Sheryl Ozinsky explains the benefits of urban agriculture and how it would improve the health of South Africans.

See also: Food, Flowers and Friendships

Food in the City part 1: a tale of two gardens

Food in the city part 2: enough for all?

Ozinsky makes an impassioned plea for urban agriculture. She explains that the time is right for urban agriculture as a revolution of health and nutrition is unfolding. This revolution is a response to rising obesity levels and a proliferation of unhealthy food on the market today. An investment in urban agriculture is an investment in the planet – we do not have a planet B to turn to if we continue to cause irreparable damage to earth. We need to implement a new food system where we are both growing and buying locally.

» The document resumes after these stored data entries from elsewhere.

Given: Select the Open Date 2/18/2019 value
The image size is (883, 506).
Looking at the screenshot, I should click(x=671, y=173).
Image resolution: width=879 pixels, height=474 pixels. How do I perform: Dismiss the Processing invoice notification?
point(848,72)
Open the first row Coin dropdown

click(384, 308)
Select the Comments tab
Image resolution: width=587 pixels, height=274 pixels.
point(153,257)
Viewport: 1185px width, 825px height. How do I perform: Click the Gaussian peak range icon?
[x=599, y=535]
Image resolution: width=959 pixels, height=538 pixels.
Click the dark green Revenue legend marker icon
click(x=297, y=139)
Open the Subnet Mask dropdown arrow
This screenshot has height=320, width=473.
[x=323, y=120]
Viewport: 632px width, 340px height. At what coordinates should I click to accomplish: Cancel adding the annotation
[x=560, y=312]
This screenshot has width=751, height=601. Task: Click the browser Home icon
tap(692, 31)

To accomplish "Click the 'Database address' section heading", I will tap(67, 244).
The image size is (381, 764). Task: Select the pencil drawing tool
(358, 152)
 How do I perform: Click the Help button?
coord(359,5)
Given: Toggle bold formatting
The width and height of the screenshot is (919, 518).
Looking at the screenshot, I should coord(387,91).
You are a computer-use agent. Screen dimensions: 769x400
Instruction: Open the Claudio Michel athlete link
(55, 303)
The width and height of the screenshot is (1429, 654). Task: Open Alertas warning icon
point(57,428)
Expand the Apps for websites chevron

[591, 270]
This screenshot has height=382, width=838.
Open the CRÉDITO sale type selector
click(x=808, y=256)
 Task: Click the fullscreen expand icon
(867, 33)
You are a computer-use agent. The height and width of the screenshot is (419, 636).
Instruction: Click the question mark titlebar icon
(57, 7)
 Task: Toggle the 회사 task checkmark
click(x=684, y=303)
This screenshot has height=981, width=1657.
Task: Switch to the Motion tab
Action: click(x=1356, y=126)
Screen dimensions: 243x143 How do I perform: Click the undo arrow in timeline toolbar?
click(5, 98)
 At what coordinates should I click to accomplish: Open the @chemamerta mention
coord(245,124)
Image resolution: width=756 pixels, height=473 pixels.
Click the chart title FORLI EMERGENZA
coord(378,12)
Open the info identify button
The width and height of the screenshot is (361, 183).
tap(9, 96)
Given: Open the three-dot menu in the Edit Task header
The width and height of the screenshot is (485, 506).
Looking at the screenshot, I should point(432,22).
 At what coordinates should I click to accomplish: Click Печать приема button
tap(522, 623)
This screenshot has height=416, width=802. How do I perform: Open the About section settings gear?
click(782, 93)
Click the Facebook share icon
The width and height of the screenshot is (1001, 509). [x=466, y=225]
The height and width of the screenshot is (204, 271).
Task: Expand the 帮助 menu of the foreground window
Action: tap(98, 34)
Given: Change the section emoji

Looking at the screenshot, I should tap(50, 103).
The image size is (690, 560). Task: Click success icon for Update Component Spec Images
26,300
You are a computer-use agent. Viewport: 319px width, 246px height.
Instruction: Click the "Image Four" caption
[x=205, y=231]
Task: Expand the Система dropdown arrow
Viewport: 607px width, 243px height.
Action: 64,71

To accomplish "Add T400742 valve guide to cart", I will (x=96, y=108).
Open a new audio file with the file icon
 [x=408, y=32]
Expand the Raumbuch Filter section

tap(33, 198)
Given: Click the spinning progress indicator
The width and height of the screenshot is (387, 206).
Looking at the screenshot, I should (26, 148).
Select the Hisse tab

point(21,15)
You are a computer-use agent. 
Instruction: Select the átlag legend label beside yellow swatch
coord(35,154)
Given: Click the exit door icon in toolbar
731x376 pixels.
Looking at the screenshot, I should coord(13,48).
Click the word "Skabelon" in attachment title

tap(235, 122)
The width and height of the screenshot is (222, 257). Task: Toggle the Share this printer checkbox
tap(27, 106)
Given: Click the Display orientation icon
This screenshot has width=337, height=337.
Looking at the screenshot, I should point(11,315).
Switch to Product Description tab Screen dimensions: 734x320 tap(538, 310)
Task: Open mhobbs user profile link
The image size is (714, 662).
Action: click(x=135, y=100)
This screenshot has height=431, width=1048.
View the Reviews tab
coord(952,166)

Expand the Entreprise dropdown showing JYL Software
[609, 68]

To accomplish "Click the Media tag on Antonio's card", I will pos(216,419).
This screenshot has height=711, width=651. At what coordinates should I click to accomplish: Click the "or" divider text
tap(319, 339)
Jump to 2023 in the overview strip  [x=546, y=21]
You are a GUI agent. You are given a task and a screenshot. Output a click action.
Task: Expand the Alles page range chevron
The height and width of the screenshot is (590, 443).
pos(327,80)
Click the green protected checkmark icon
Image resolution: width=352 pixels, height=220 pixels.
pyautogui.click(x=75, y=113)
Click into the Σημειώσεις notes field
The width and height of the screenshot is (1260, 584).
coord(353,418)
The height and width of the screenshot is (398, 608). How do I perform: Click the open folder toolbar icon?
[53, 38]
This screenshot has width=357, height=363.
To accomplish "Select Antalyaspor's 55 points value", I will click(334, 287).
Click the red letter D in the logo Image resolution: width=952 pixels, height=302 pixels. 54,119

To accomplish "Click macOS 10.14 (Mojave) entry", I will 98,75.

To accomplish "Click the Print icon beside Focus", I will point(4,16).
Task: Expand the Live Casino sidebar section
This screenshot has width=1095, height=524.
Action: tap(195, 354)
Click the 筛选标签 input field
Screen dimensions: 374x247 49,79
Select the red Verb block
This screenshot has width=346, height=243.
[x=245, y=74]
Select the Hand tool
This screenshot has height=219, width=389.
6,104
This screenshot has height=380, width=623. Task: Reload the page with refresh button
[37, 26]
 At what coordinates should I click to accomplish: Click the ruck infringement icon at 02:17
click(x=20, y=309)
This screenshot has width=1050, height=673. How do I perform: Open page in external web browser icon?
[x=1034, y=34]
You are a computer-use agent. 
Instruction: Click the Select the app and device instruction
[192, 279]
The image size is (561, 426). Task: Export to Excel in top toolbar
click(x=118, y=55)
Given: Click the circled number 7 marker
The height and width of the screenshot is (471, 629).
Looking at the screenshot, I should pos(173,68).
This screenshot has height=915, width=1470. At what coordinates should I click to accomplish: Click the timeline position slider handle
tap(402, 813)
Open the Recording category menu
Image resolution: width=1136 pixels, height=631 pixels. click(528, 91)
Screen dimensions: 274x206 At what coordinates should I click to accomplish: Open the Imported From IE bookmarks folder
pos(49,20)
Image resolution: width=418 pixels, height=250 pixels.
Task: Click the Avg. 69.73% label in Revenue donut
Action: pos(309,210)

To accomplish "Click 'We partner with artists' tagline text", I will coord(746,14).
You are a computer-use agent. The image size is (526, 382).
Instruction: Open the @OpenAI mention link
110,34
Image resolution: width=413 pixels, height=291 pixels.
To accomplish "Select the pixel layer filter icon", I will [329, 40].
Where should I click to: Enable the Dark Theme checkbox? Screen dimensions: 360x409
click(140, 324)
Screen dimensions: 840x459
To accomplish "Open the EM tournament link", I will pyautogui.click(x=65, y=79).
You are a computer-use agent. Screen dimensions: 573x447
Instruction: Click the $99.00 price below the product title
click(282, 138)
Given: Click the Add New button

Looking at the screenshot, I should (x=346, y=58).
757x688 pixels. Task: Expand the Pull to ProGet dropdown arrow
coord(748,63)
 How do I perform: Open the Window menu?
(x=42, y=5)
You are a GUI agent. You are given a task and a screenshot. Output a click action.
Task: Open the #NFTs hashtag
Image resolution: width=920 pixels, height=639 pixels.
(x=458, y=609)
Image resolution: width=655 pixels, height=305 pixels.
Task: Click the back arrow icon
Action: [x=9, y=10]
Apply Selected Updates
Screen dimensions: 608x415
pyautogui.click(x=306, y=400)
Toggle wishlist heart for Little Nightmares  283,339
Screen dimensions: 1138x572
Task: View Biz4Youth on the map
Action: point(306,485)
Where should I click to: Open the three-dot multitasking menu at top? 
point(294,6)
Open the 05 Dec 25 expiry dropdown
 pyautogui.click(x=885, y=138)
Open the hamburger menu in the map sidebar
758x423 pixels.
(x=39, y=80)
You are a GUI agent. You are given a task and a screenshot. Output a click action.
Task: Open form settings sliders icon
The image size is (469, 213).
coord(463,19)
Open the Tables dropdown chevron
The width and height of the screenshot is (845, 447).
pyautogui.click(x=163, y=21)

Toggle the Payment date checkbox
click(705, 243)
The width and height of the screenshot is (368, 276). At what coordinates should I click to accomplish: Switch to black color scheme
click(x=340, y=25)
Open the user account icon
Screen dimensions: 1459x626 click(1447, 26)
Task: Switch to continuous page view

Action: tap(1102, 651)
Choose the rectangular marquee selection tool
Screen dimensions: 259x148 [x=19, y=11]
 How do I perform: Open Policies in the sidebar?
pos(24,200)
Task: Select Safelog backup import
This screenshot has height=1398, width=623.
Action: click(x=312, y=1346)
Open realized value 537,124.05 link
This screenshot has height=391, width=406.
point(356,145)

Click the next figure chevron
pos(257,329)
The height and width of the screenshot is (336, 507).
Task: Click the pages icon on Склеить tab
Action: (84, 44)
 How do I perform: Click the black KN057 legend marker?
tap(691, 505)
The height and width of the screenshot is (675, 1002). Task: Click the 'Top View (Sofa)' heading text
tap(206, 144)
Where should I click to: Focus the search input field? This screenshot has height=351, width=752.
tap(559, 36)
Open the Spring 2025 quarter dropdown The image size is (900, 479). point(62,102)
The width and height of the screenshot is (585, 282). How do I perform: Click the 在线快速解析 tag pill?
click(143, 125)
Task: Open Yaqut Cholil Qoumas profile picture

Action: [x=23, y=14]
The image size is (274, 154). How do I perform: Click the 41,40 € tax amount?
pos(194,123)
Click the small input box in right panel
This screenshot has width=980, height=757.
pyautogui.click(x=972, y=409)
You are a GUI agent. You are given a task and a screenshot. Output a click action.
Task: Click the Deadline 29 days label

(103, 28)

Change will come from within, citizens must be the change that they wish to see. Government and municipalities do not hold all the answers and powers. Mayor de Lille was short-sighted when she publicly endorsed the opening of a Burger King branch in Cape Town. Ultimately cash-strapped public hospitals pay the price of a society afflicted by alarming obesity levels and other health complication of a diet lacking in nutrition. Our cities should instead look towards the example set by Copenhagen, where there are no major fast food franchises in the city centre. In Cape Town there appears to be a fast food outlet on every street corner -we must ask ourselves why instead there isn’t an agricultural garden on every corner?

Studies also indicate that nutrition-deprived children will fail to reach their income potential later in life. The food choices of their parents locks them in poverty. Urban agriculture aims to address this tragedy and ensure that healthier food is also affordable for low-income groups.